Input: mousedev - add a schedule point in mousedev_write()

Message ID	20181004154749.111595-1-edumazet@google.com (mailing list archive)
State	Accepted
Headers	show Return-Path: <linux-input-owner@kernel.org> From: Eric Dumazet <edumazet@google.com> To: linux-kernel <linux-kernel@vger.kernel.org> Cc: Eric Dumazet <edumazet@google.com>, Eric Dumazet <eric.dumazet@gmail.com>, Dmitry Torokhov <dmitry.torokhov@gmail.com>, linux-input@vger.kernel.org Subject: [PATCH] Input: mousedev - add a schedule point in mousedev_write() Date: Thu, 4 Oct 2018 08:47:49 -0700 Message-Id: <20181004154749.111595-1-edumazet@google.com> MIME-Version: 1.0 Content-Transfer-Encoding: 8bit Sender: linux-input-owner@vger.kernel.org Precedence: bulk
Series	Input: mousedev - add a schedule point in mousedev_write() \| expand Input: mousedev - add a schedule point in mousedev_write()

Eric Dumazet Oct. 4, 2018, 3:47 p.m. UTC

syzbot was able to trigger rcu stalls by calling write()
with large number of bytes.

Add a cond_resched() in the loop to avoid this.

Link: https://lkml.org/lkml/2018/8/23/1106
Signed-off-by: Eric Dumazet <edumazet@google.com>
Reported-by: syzbot+9436b02171ac0894d33e@syzkaller.appspotmail.com
Cc: Dmitry Torokhov <dmitry.torokhov@gmail.com>
Cc: linux-input@vger.kernel.org
---
 drivers/input/mousedev.c | 1 +
 1 file changed, 1 insertion(+)

Dmitry Torokhov Oct. 4, 2018, 6:59 p.m. UTC | #1

Hi Eric,

On Thu, Oct 04, 2018 at 08:47:49AM -0700, Eric Dumazet wrote:
> syzbot was able to trigger rcu stalls by calling write()
> with large number of bytes.
> 
> Add a cond_resched() in the loop to avoid this.

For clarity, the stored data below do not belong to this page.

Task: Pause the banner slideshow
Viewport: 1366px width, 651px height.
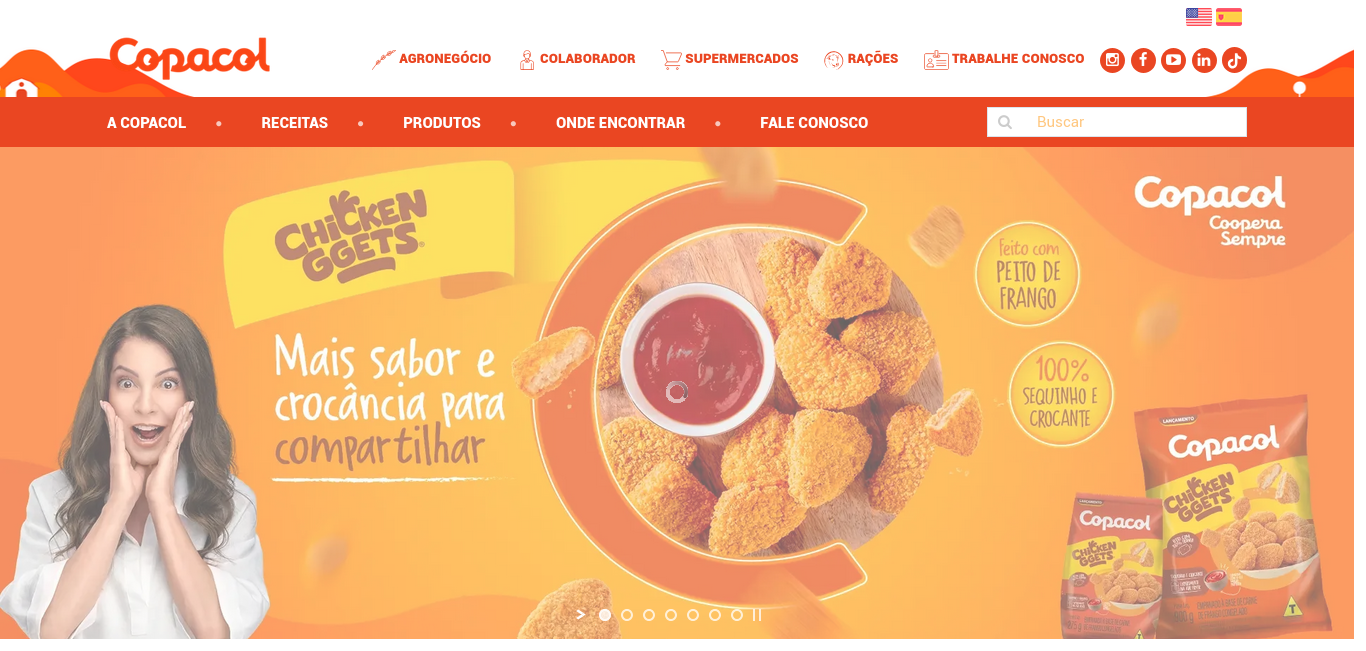Action: click(x=757, y=615)
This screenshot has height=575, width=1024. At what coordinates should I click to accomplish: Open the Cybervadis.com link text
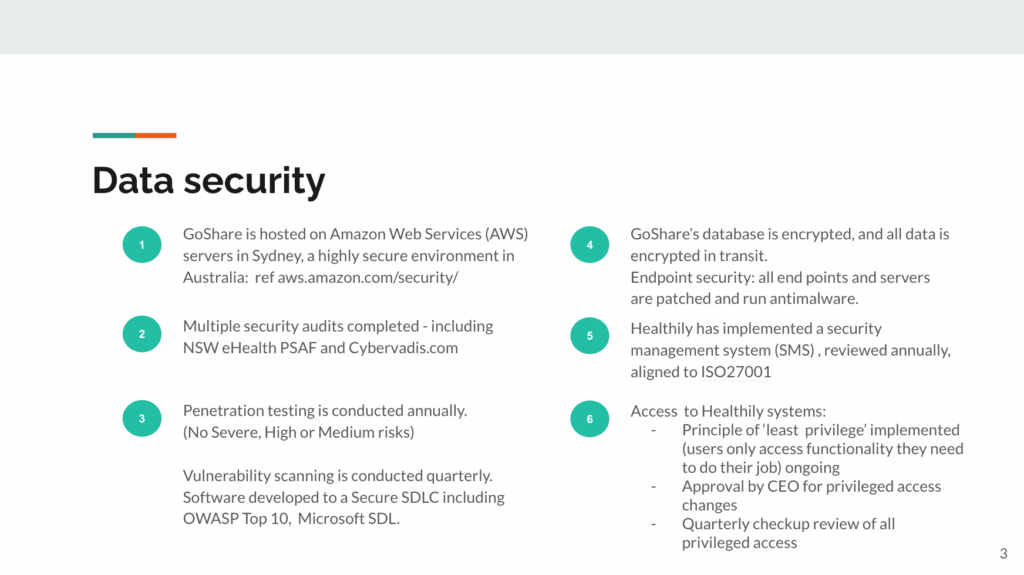click(403, 347)
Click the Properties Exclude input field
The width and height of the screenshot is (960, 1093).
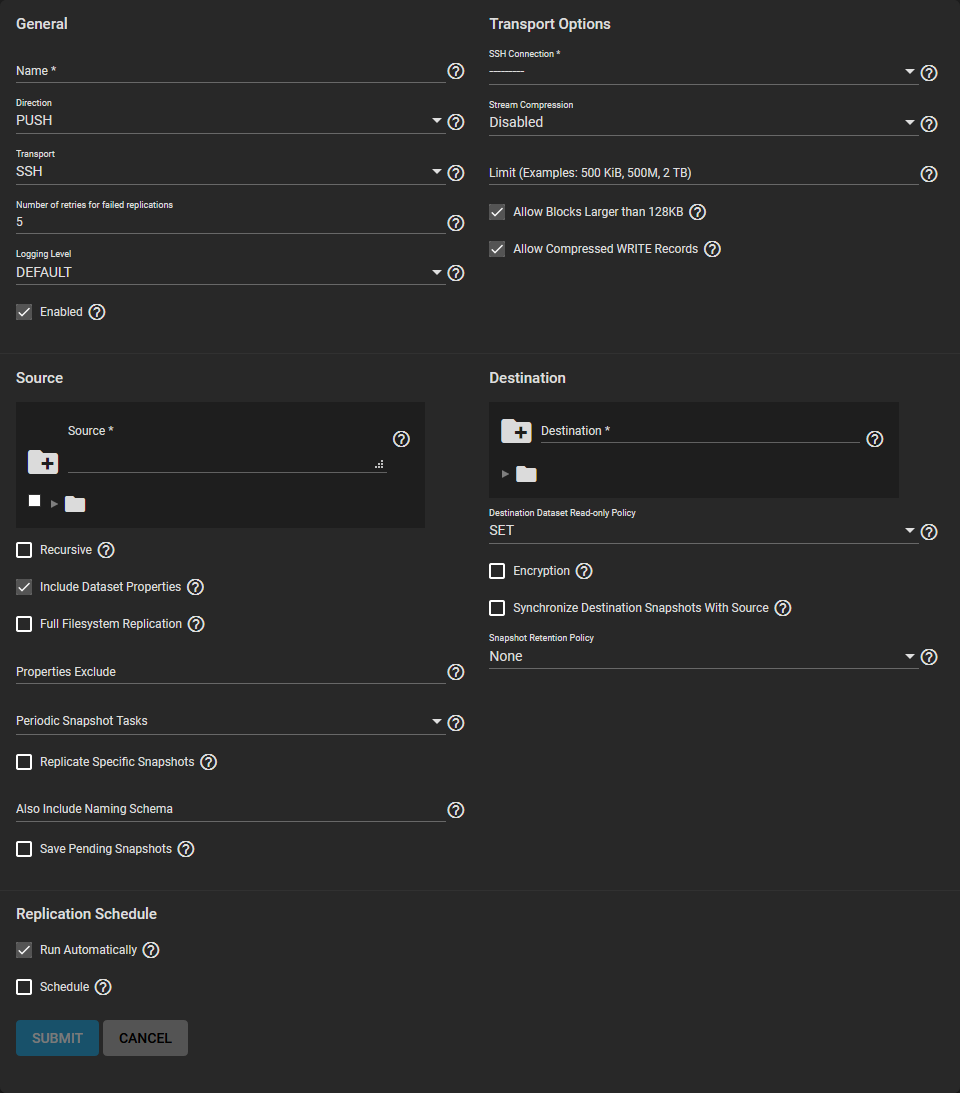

I think this simply masks a deeper issue. The code fetches characters
from userspace in a loop, takes a lock, quickly places response in an
output buffer, and releases interrupt. I do not see why this should
cause stalls as we do not hold spinlock/interrupts off for extended
period of time.

Adding Paul so he can straighten me out...

> 
> Link: https://lkml.org/lkml/2018/8/23/1106
> Signed-off-by: Eric Dumazet <edumazet@google.com>
> Reported-by: syzbot+9436b02171ac0894d33e@syzkaller.appspotmail.com
> Cc: Dmitry Torokhov <dmitry.torokhov@gmail.com>
> Cc: linux-input@vger.kernel.org
> ---
>  drivers/input/mousedev.c | 1 +
>  1 file changed, 1 insertion(+)
> 
> diff --git a/drivers/input/mousedev.c b/drivers/input/mousedev.c
> index e08228061bcdd2f97aaadece31d6c83eb7539ae5..412fa71245afe26a7a8ad75705566f83633ba347 100644
> --- a/drivers/input/mousedev.c
> +++ b/drivers/input/mousedev.c
> @@ -707,6 +707,7 @@ static ssize_t mousedev_write(struct file *file, const char __user *buffer,
>  		mousedev_generate_response(client, c);
>  
>  		spin_unlock_irq(&client->packet_lock);
> +		cond_resched();
>  	}
>  
>  	kill_fasync(&client->fasync, SIGIO, POLL_IN);
> -- 
> 2.19.0.605.g01d371f741-goog
> 

Thanks.

Eric Dumazet Oct. 4, 2018, 7:28 p.m. UTC | #2

On Thu, Oct 4, 2018 at 11:59 AM Dmitry Torokhov
<dmitry.torokhov@gmail.com> wrote:
>
> Hi Eric,
>
> On Thu, Oct 04, 2018 at 08:47:49AM -0700, Eric Dumazet wrote:
> > syzbot was able to trigger rcu stalls by calling write()
> > with large number of bytes.
> >
> > Add a cond_resched() in the loop to avoid this.
>
> I think this simply masks a deeper issue. The code fetches characters
> from userspace in a loop, takes a lock, quickly places response in an
> output buffer, and releases interrupt. I do not see why this should
> cause stalls as we do not hold spinlock/interrupts off for extended
> period of time.
>
> Adding Paul so he can straighten me out...
>

Well...

write(fd, buffer, 0x7FFF0000);

Takes between 20 seconds and 2 minutes depending on CONFIG options ....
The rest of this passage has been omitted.